Source text:
▼▼▼
- Regular season: August – November 1986
- Playoffs: November 29 – December 13, 1986
- National Championship: Braly Municipal Stadium Florence, AL
- Champion: North Dakota State (3)
- Harlon Hill Trophy: Jeff Bentrim, North Dakota State

= 1986 NCAA Division II football season =

American college football season

The 1986 NCAA Division II football season, part of college football in the United States organized by the National Collegiate Athletic Association at the Division II level, began in August 1986, and concluded with the NCAA Division II Football Championship on December 13, 1986, at Braly Municipal Stadium in Florence, Alabama, hosted by the University of North Alabama. The championship would remain hosted in Florence for the next twenty-eight seasons through 2013 before moving to Sporting Park in Kansas City, Kansas. The North Dakota State Bison defeated the South Dakota Coyotes, 27–7, to win their third Division II national title.

The first Harlon Hill Trophy, given to the best player in Division II, was awarded to Jeff Bentrim, quarterback for North Dakota State.

==Conference changes and new programs==
Indiana Central University changed its name to the University of Indianapolis.
▲▲▲
Material shown:
▼▼▼
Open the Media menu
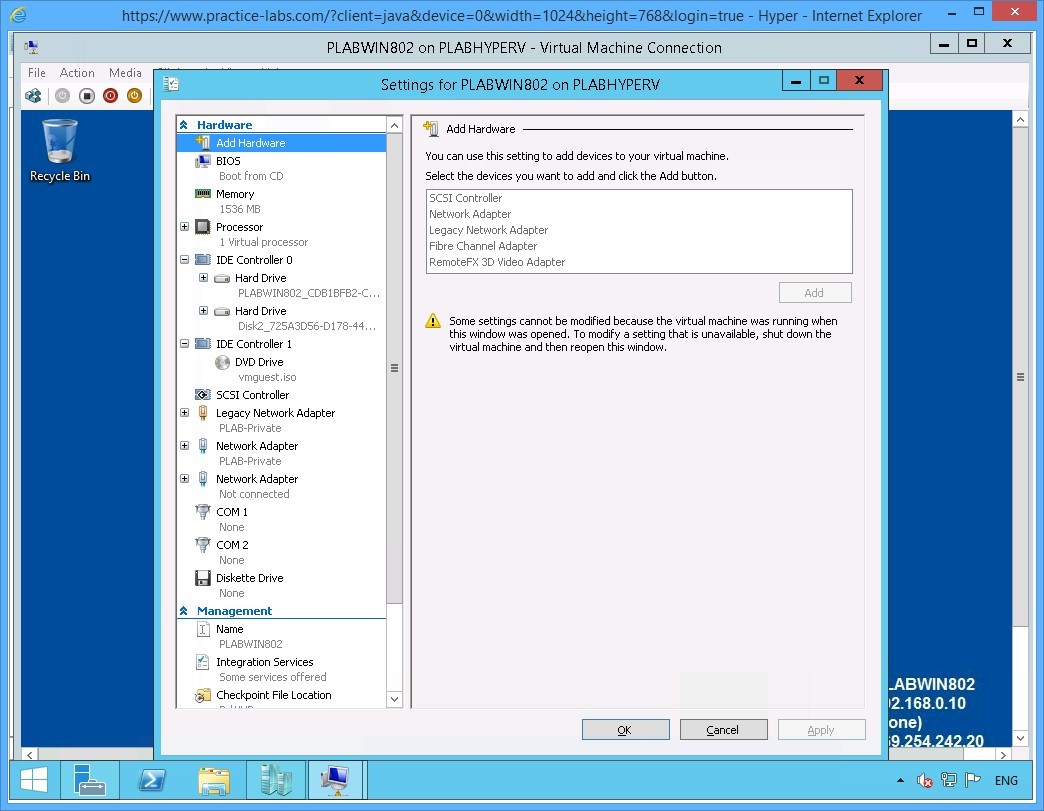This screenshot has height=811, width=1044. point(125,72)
▲▲▲
▼▼▼
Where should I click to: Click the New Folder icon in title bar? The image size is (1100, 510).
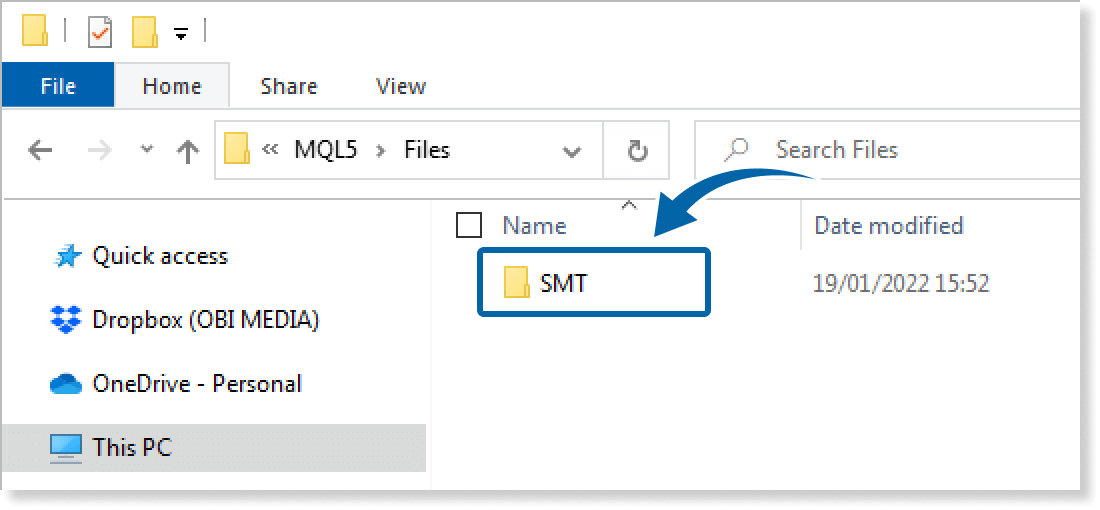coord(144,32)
▲▲▲
Requests:
A – From the 1986 Division II football season article, set down the passage starting with "- Regular season: August" and going on through "Dakota State (3)".
B – List every college or university that the 1986 Division II football season article names, in the form each name takes there.

Solved problems:
A –
- Regular season: August – November 1986
- Playoffs: November 29 – December 13, 1986
- National Championship: Braly Municipal Stadium Florence, AL
- Champion: North Dakota State (3)

B –
- North Dakota State (the North Dakota State Bison)
- South Dakota (the South Dakota Coyotes)
- University of North Alabama
- Indiana Central University
- University of Indianapolis